• DESCRIPTION OF THE TASK: Extract every line of the listing that contains the word "checkbox", treating uppercase and lowercase letters as different.
##### MATERIAL FOR THIS TASK
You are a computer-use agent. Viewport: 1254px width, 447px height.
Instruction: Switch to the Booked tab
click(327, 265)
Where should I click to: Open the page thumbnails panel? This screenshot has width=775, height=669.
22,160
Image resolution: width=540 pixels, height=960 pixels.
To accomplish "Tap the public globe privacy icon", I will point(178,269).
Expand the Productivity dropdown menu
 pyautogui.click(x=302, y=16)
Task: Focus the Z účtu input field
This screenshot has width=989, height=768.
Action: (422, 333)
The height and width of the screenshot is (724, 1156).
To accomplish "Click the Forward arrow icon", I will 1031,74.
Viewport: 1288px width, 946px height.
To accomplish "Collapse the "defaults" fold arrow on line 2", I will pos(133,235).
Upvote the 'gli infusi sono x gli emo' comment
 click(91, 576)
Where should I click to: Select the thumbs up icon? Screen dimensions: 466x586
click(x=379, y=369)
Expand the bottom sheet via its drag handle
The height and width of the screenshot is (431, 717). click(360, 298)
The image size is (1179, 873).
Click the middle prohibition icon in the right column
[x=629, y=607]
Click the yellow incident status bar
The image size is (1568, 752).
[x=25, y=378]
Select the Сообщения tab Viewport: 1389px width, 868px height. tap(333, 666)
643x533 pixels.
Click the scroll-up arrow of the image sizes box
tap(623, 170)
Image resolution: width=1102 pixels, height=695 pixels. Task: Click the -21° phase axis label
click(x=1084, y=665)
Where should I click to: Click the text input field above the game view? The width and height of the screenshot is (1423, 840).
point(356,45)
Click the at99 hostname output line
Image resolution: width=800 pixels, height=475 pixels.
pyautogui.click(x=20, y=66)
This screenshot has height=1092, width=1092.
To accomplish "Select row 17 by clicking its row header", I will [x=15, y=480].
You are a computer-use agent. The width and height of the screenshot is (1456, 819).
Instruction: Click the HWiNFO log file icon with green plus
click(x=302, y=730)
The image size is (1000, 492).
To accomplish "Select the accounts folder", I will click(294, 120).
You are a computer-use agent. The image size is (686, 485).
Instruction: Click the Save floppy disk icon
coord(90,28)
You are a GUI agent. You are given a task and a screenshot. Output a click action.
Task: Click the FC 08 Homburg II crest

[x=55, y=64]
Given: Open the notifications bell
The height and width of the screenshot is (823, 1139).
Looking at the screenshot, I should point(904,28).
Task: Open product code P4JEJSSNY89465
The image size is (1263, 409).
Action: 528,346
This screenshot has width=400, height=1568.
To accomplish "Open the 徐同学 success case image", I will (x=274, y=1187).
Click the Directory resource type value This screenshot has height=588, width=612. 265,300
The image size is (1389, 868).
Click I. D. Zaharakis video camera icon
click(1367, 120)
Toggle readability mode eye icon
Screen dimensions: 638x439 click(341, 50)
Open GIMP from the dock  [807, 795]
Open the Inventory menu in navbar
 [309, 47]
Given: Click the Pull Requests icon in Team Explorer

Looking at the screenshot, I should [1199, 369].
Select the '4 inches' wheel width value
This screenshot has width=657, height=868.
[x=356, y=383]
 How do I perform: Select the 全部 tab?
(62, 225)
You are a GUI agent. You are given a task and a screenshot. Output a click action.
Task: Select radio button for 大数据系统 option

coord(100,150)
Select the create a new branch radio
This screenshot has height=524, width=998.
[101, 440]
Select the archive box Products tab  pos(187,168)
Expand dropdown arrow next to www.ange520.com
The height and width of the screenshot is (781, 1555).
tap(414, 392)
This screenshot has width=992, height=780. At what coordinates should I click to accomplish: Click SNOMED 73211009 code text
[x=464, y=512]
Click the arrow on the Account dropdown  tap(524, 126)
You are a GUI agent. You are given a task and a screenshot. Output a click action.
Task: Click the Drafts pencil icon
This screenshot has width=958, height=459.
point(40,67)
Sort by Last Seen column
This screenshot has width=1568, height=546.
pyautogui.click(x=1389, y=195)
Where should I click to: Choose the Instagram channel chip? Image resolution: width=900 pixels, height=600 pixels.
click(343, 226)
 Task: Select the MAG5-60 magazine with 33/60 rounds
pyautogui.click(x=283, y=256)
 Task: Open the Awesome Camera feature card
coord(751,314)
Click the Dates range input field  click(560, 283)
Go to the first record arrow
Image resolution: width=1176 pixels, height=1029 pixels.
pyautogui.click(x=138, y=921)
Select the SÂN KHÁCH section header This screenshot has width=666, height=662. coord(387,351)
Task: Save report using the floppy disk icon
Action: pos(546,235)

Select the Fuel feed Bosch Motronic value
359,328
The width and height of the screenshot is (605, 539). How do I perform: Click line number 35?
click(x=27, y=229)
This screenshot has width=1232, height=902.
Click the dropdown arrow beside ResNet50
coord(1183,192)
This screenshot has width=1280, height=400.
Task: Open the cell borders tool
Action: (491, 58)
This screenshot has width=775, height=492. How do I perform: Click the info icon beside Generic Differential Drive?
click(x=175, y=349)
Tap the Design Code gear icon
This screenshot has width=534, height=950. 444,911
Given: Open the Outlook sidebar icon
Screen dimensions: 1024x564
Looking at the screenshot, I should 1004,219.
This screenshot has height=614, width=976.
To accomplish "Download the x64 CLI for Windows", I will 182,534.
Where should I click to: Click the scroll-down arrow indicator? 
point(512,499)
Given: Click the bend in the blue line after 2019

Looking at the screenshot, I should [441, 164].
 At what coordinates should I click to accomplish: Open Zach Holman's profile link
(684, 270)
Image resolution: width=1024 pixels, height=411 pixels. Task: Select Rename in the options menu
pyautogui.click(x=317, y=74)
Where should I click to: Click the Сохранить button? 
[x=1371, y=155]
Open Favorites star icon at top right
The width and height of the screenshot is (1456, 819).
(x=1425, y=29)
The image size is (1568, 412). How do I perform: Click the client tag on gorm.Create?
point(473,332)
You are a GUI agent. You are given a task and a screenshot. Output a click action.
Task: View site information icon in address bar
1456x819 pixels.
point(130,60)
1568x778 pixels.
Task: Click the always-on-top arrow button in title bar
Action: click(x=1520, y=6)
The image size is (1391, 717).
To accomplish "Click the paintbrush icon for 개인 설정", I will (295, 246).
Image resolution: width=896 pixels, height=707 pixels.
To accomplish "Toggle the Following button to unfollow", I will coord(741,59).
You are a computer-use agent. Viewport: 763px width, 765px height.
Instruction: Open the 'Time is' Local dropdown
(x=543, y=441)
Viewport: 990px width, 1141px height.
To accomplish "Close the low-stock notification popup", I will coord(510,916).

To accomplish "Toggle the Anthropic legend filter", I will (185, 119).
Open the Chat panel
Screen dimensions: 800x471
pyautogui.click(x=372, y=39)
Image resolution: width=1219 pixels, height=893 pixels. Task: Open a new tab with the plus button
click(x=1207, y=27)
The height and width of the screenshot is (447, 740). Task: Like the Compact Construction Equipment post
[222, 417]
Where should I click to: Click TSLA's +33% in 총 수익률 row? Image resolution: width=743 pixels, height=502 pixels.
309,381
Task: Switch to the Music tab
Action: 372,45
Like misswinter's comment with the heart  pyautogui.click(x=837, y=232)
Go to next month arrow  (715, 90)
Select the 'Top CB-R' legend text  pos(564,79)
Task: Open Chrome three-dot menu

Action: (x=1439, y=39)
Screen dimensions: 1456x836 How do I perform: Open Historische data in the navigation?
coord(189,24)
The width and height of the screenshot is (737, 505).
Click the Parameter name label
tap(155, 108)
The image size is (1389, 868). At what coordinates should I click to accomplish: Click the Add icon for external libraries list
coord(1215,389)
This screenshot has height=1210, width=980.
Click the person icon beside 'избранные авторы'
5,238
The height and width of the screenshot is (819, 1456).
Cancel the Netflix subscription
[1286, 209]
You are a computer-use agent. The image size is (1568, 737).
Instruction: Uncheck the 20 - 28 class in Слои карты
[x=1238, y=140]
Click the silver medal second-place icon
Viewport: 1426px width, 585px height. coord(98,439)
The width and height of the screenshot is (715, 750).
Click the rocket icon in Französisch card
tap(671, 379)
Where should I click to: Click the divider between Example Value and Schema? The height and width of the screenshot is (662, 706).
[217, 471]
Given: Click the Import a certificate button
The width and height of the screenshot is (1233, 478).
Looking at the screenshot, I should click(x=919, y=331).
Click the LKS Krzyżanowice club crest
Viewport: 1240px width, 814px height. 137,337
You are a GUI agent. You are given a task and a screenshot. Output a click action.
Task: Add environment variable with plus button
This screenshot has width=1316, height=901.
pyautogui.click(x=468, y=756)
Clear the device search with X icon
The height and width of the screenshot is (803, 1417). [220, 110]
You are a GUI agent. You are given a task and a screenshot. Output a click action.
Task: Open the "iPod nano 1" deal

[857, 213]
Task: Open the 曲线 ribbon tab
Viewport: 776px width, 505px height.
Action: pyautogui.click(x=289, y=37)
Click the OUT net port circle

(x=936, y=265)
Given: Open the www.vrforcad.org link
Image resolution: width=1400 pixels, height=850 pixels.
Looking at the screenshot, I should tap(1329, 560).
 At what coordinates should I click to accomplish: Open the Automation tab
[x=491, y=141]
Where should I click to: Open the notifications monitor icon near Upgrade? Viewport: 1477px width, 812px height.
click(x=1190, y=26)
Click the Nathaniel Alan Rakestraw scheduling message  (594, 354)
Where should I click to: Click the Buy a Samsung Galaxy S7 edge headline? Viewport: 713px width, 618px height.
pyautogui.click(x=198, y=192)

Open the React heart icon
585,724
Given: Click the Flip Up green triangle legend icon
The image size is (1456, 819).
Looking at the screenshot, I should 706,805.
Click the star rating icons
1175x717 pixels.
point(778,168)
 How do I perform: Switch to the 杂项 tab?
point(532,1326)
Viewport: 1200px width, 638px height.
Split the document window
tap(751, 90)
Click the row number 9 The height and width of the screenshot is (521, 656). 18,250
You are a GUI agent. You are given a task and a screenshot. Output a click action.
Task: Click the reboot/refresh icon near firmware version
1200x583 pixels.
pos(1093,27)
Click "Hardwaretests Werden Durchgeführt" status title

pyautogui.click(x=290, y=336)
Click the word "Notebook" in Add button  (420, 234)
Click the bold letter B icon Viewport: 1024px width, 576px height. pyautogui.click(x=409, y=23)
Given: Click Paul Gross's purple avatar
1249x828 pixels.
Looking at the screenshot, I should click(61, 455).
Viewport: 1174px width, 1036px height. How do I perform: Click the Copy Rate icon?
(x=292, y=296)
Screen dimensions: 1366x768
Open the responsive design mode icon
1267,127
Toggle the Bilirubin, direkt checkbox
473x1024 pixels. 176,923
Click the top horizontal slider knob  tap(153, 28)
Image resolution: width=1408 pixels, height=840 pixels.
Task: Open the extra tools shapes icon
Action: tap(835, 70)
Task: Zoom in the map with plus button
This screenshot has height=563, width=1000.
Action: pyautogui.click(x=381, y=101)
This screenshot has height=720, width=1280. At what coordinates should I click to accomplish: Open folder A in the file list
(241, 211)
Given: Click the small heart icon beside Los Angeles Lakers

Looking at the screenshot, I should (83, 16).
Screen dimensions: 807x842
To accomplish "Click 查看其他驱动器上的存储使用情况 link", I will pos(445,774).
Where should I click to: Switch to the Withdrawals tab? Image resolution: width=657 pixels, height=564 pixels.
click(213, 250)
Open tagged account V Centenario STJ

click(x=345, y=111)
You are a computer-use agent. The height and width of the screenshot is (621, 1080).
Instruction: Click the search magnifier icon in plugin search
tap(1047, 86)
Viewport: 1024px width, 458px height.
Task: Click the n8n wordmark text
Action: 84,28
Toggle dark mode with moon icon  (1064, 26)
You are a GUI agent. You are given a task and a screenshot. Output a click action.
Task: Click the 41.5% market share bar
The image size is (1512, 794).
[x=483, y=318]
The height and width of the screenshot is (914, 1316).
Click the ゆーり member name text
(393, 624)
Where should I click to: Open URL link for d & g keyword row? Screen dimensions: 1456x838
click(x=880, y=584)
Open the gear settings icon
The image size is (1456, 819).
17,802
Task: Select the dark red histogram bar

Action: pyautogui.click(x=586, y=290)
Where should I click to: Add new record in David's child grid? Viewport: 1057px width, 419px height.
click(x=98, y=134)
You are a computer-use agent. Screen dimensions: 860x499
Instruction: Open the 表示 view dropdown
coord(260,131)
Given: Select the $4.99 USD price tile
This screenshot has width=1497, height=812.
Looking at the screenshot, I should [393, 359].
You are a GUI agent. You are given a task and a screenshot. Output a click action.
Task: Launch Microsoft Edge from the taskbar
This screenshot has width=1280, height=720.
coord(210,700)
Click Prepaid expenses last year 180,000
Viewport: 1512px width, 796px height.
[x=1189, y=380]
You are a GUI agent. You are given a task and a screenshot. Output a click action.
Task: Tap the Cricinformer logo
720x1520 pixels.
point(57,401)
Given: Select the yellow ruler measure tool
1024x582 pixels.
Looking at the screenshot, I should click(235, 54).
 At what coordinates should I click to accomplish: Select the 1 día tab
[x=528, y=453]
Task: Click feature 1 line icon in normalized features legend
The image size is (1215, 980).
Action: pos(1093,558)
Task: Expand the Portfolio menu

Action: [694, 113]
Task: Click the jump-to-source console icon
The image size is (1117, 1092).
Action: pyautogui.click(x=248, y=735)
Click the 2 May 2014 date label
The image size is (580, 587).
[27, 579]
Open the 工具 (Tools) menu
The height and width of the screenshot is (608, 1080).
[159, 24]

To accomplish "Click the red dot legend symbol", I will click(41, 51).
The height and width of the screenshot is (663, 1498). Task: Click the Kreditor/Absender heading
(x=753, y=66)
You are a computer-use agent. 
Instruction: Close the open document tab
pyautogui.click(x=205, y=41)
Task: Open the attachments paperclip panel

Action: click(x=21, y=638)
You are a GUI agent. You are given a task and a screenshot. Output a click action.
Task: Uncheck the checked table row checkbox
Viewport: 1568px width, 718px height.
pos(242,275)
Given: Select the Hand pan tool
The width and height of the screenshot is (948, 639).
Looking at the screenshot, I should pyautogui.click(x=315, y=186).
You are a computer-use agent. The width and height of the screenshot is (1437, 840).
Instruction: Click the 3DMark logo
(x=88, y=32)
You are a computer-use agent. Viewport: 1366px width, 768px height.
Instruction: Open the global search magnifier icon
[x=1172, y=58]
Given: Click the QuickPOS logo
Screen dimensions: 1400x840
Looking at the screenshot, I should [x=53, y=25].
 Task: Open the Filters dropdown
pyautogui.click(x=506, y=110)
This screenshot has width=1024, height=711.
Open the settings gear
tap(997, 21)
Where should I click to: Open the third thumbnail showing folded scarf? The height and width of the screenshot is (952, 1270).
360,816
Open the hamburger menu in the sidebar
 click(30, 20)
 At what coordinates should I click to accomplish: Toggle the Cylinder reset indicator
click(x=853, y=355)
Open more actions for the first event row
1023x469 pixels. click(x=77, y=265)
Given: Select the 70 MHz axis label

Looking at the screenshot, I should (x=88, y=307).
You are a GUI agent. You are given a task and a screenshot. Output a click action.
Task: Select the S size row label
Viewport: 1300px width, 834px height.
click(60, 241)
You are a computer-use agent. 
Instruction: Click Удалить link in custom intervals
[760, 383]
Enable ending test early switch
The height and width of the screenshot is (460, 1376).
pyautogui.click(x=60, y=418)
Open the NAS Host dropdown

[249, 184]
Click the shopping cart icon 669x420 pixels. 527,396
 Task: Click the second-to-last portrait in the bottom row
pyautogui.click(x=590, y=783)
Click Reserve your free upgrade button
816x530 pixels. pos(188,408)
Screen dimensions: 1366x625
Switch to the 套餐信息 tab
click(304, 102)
##########
• TASK ANSWER:
Toggle the Bilirubin, direkt checkbox
Task: Uncheck the checked table row checkbox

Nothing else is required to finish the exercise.